Keywords: TEE, off pump CABG, systolic function, diastolic function
|How to cite this article:|
Kapoor PM, Chowdhury U, Mandal B, Kiran U, Karnatak R. Trans-esophageal echocardiography in off-pump coronary artery bypass grafting. Ann Card Anaesth 2009;12:174
|How to cite this URL:|
Kapoor PM, Chowdhury U, Mandal B, Kiran U, Karnatak R. Trans-esophageal echocardiography in off-pump coronary artery bypass grafting. Ann Card Anaesth [serial online] 2009 [cited 2020 May 25];12:174. Available from: http://www.annals.in/text.asp?2009/12/2/174/53438
Concerns regarding morbidity associated with conventional surgical myocardial revascularization on cardiopulmonary bypass have led to a resurgence of interest in off-pump coronary artery bypass surgery (OPCAB) during the last decade, with the expectation that it would be safer if a cardiopulmonary bypass could be avoided.
The advantages of OPCAB over conventional coronary artery bypass grafting (CABG) using cardiopulmonary pulmonary bypass (CPB), include avoidance of the adverse effects of CPB. ,, The disadvantages are - haemodynamic instability during graft construction and concerns about the long-term patency of bypass grafts constructed on a beating heart. 
| Haemodynamic Changes During OPCAB|| |
During distal anastomosis, both displacement of the heart for coronary access and transient occlusion of the coronary arteries contribute to hemodynamic instability.  The ability of the patient to tolerate occlusion of the artery being grafted is critically dependent on both the severity of the lesion in the artery and the presence of collateral flow into or from it.
Coronary occlusion during the anastomosis can have other effects on the left ventricular (LV) function. These depend on the collateral flow. Brown, et al have shown that occlusion of a severely stenosed vessel (greater than 90%) with good collaterals may have less severe ischemia than occlusion of a vessel with only a 60 to 70% stenosis with less collateral flow. Koh, et al using intra-operative tran-oesophageal echocardiography (TOE) in patients undergoing OPCAB, observed that both LV systolic and diastolic functions were depressed in those patients with collaterals during coronary occlusion of the left anterior descending (LAD) artery lasting up to 15 minutes using the Octopus device. All disturbances were normalized within 10 minutes of reperfusion.

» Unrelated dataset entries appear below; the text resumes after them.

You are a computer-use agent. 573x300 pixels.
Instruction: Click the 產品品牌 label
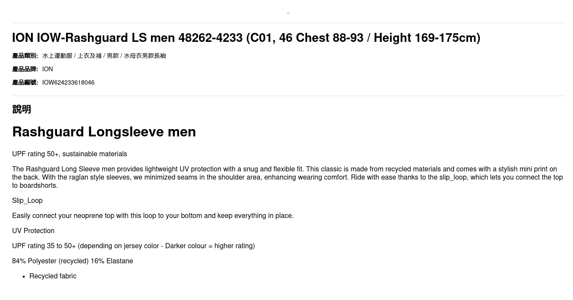(25, 69)
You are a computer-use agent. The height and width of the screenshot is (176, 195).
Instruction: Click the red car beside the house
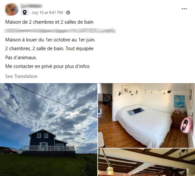(7, 151)
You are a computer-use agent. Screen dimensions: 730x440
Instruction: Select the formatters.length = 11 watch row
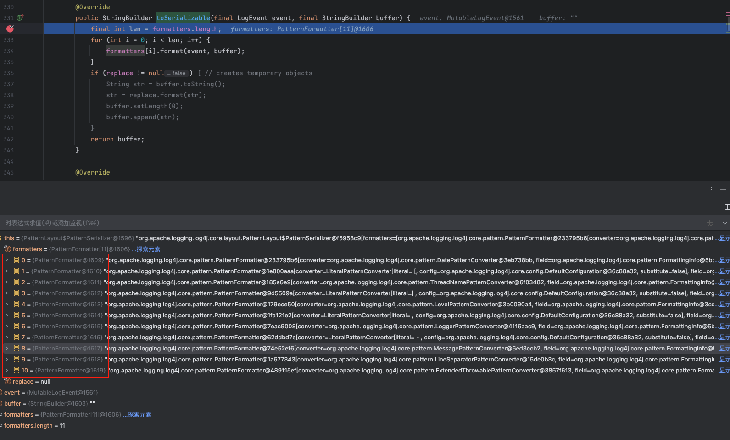point(34,426)
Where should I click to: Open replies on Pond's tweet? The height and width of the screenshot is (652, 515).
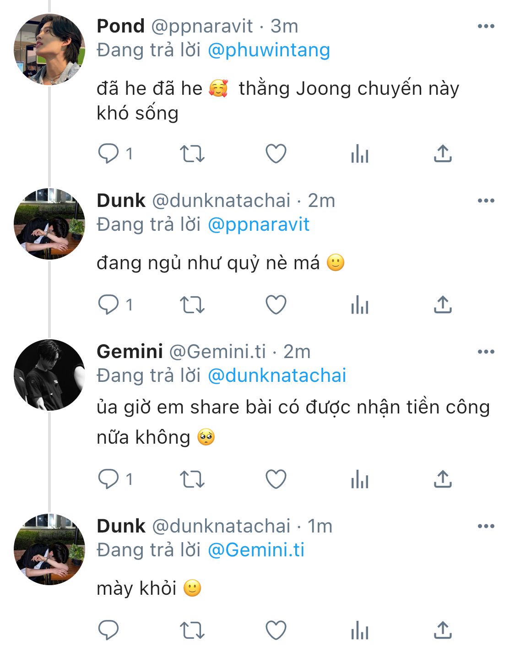click(109, 154)
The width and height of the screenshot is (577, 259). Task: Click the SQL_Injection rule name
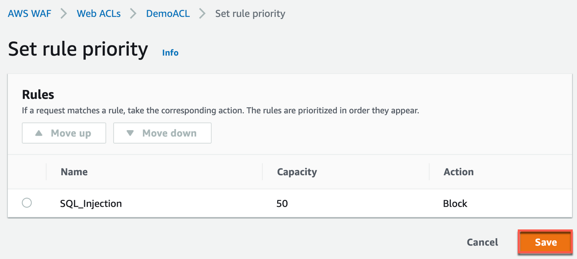pyautogui.click(x=91, y=204)
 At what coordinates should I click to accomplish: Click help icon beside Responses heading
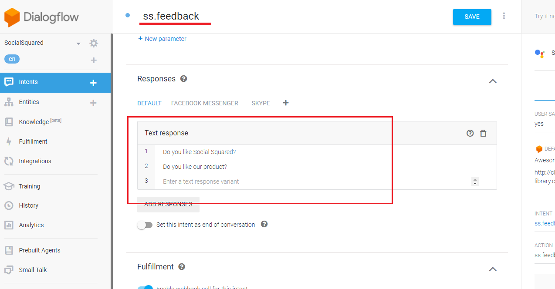click(184, 79)

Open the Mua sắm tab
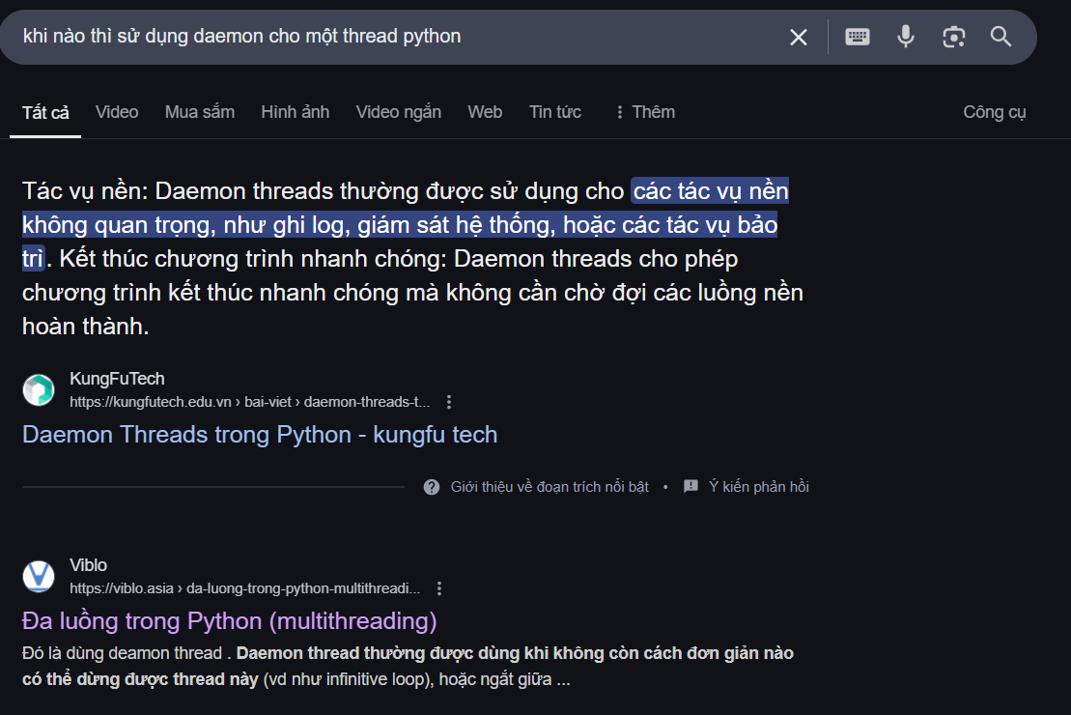point(199,112)
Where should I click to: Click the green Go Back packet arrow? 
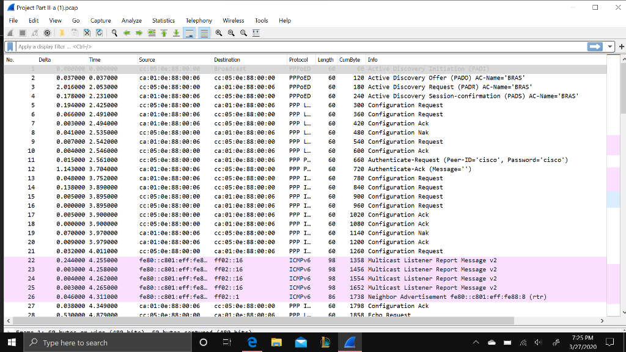pyautogui.click(x=127, y=33)
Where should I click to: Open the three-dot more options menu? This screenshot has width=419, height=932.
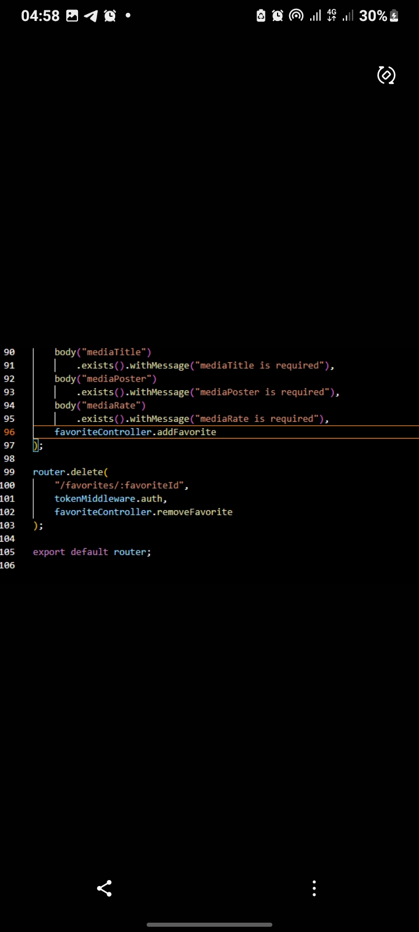pos(314,888)
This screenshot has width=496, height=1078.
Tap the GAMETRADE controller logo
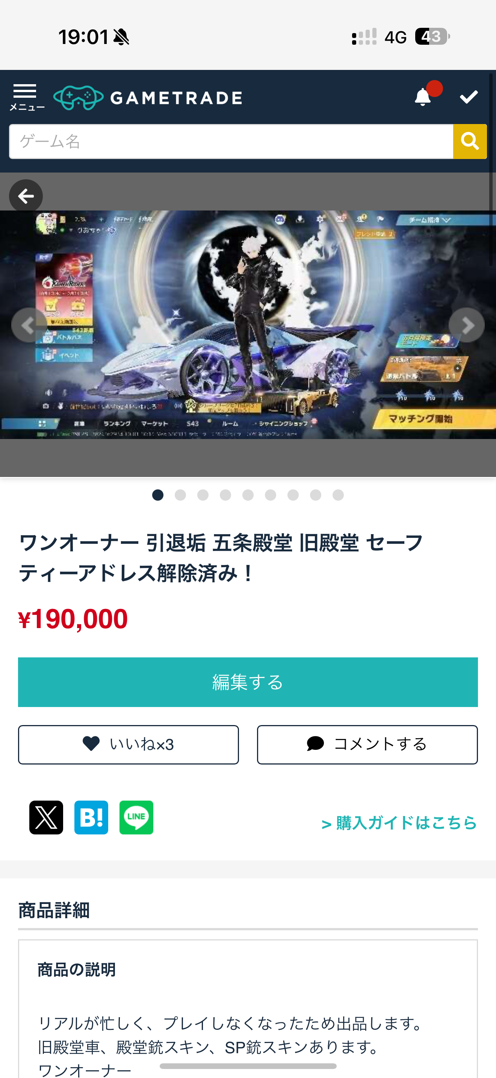(x=78, y=98)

| Use of TEE Monitoring in OPCAB|| |
During graft construction, it is critical to know precisely the severity and location of the coronary lesions as well as the surgical plan as to which vessels will be occluded in what order and plans for the use of shunts or other means to support the circulation. When multiple grafts are to be performed with OPCAB, the order in which they are performed is important.  Highly obstructed vessels supplied by collateral flow are usually grafted first to provide flow into more critical vessels before they are grafted. To avoid any unnecessary confusion during the operation, the plan should be discussed directly with the surgeon. The cardiac output and perfusion pressure during displacement of the heart can be maintained by augmentation of preload with volume loading or use of Trendelenburg position.  TOE is a good means of assessing the adequacy of volume status before displacement for graft construction is attempted.  It can often provide an indication of the degree of compression of the right or left ventricle as the heart is positioned. If either chamber is not filling, repositioning of the heart will be necessary. Close observation of the heart with TEE, during periods of coronary occlusion may facilitate detection of worsening cardiac function as evidenced by weakening contractions, ventricular dilatation, or increasing mitral or tricuspid regurgitation [Figure 1].

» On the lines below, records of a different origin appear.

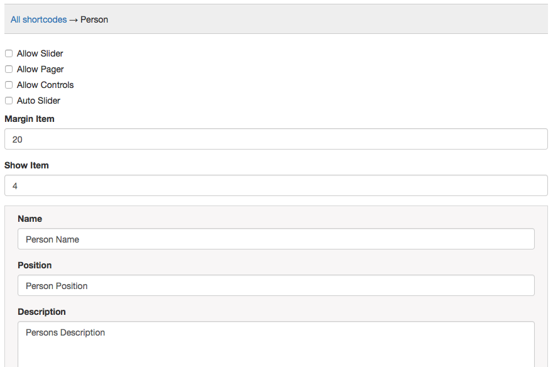553x367 pixels.
Task: Select the Position input field
Action: pos(276,286)
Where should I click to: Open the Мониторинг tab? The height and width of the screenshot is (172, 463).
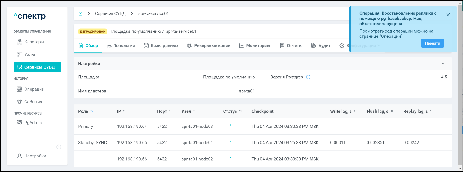(x=255, y=46)
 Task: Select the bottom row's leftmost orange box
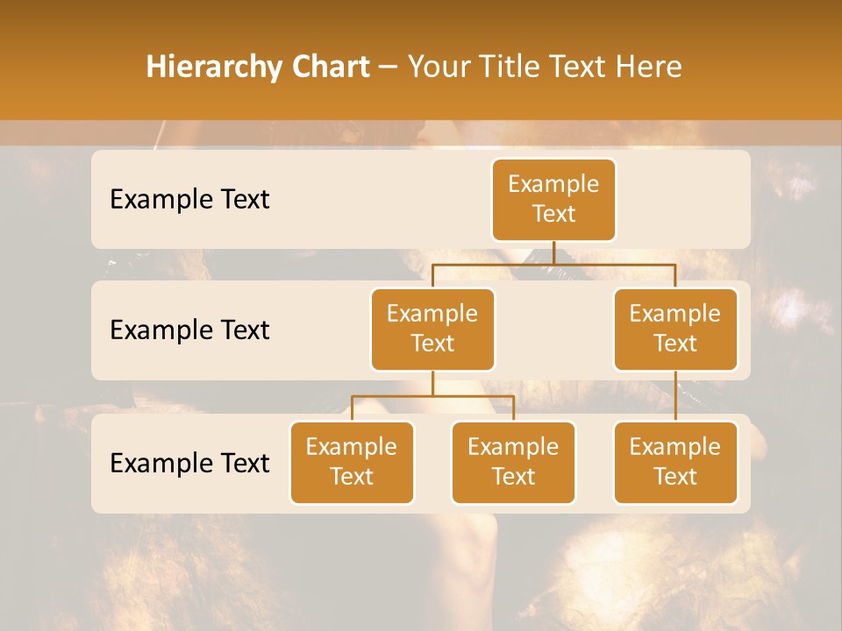(x=352, y=463)
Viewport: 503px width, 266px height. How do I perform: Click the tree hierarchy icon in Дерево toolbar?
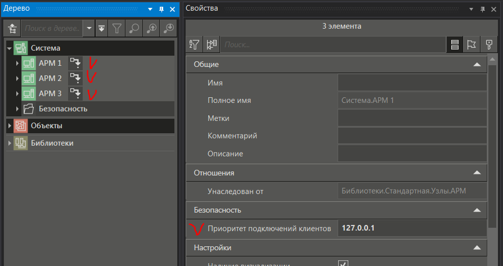[12, 28]
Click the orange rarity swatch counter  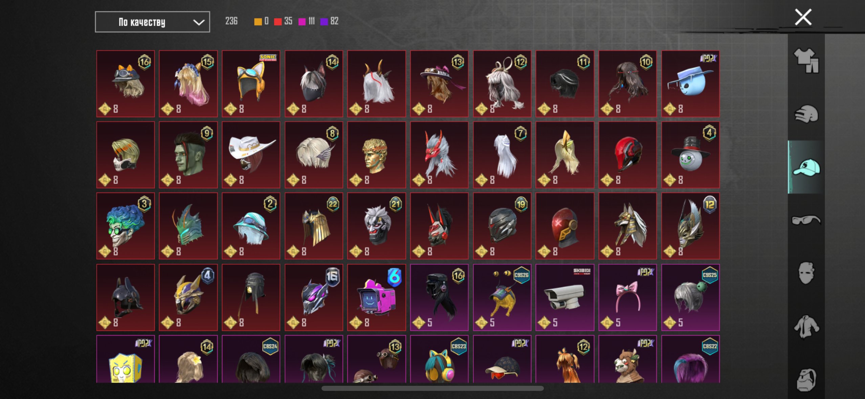coord(261,21)

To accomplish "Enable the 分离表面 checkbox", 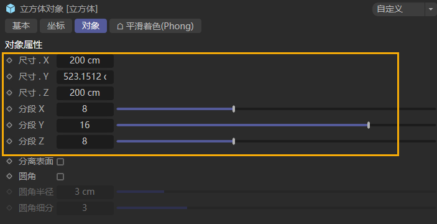I will [60, 162].
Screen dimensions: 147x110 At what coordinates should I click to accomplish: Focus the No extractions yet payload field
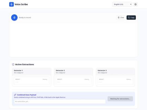pyautogui.click(x=60, y=102)
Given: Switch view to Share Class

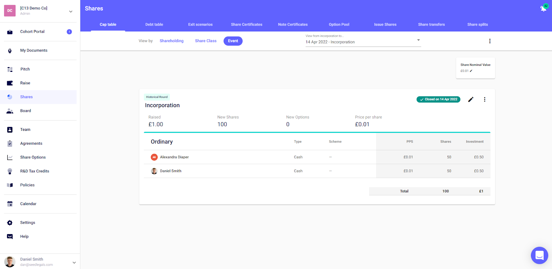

Hemodynamic changes are more pronounced with displacement of the heart to access posterior coronary arteries than anterior vessels. ,, Thus, the use of TOE during OPCAB surgery might be useful for guiding changes to limit the duration of ischemia in patients who develop marked new segmental wall motion abnormalities (SWMAs), e.g., by inserting an adequately sized intracoronary perfusion catheter  or by repositioning the epicardial stabilizer. Moreover, new SWMAs persisting at the end of surgery may predict a complicated postoperative course. 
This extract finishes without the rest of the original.